Nonmembers too can use Google Express to purchase items from local stores. However, Google charges a delivery fee of $4.99 per store for orders totaling $15 or more and a $3 small-order fee for shopping orders that are less than $15. Google offers a three-month free trial for people who want to try out Google Express in areas where the service is currently available.
People can place orders using a computer or by smartphone by downloading the Google Express app for iOS and Android devices.
Google's expansion of Google Express comes even as the company is reportedly planning to start testing delivery of fresh produce and other perishable items later this year.

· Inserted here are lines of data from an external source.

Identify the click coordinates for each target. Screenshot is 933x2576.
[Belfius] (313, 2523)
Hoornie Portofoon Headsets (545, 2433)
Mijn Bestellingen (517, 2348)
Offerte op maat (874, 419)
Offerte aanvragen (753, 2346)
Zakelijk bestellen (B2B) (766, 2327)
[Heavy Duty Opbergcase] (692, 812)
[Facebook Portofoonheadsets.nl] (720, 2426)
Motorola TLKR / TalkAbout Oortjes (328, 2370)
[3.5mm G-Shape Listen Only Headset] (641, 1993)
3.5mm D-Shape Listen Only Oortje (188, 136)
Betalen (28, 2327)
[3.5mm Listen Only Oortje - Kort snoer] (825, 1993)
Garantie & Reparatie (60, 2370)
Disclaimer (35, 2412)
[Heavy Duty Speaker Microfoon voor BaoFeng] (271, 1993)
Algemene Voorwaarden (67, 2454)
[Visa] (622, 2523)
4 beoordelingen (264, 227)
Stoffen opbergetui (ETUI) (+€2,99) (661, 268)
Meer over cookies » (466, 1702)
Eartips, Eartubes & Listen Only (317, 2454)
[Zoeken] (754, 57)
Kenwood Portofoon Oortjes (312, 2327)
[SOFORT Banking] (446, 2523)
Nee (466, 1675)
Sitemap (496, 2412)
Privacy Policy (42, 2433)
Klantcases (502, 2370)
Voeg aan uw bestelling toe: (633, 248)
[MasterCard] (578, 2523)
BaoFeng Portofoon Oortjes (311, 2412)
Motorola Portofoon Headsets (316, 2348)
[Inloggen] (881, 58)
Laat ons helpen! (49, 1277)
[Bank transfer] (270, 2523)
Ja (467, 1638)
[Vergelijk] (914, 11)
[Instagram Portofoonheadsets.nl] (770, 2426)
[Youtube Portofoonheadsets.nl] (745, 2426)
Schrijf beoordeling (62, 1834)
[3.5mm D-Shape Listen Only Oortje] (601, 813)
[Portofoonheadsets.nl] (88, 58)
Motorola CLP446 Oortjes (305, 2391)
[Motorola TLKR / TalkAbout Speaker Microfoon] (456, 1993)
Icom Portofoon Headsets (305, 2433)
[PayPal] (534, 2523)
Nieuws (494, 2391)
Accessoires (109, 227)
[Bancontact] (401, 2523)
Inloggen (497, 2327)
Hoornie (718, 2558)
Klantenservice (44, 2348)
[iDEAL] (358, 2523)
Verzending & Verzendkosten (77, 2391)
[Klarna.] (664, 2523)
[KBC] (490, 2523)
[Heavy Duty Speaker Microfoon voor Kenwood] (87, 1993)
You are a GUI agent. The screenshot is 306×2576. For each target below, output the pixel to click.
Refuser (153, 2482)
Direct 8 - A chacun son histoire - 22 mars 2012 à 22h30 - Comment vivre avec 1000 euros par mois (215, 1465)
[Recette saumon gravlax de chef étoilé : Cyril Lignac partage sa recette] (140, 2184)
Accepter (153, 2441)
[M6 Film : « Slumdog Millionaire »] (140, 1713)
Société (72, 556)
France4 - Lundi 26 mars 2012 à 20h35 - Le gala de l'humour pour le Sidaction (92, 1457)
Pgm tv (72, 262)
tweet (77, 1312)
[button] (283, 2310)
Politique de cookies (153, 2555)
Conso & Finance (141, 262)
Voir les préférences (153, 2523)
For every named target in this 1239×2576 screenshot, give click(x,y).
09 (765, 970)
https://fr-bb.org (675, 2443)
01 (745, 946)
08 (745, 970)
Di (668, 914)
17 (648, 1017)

According to a report in BloombergBusiness, the trials will start in San Francisco and an as yet unnamed second city. Bloomberg quoted a Google executive as saying the company will initially partner with Costco and Whole Foods Market for the new service. As part of the trial, Google will offer same-day delivery of fresh vegetables, fruits and other perishable items purchased from local stores. The move is expected to put Google in more direct competition with Amazon and InstaCart, an online delivery service that promises to deliver fresh groceries within an hour of the order being placed.
Meanwhile, Amazon, considered the undisputed leader in this space, has launched a restaurant delivery service for customers of its Prime Now service. The option is currently available only in select areas of Amazon's hometown of Seattle. Like InstaCart, Amazon says it will deliver food to customers within an hour of the order being placed. The company has not released complete details of its pricing for the service yet beyond noting that it will be available for free for a limited time for Prime members.
Amazon currently charges an annual fee of $99 for membership to its Prime service.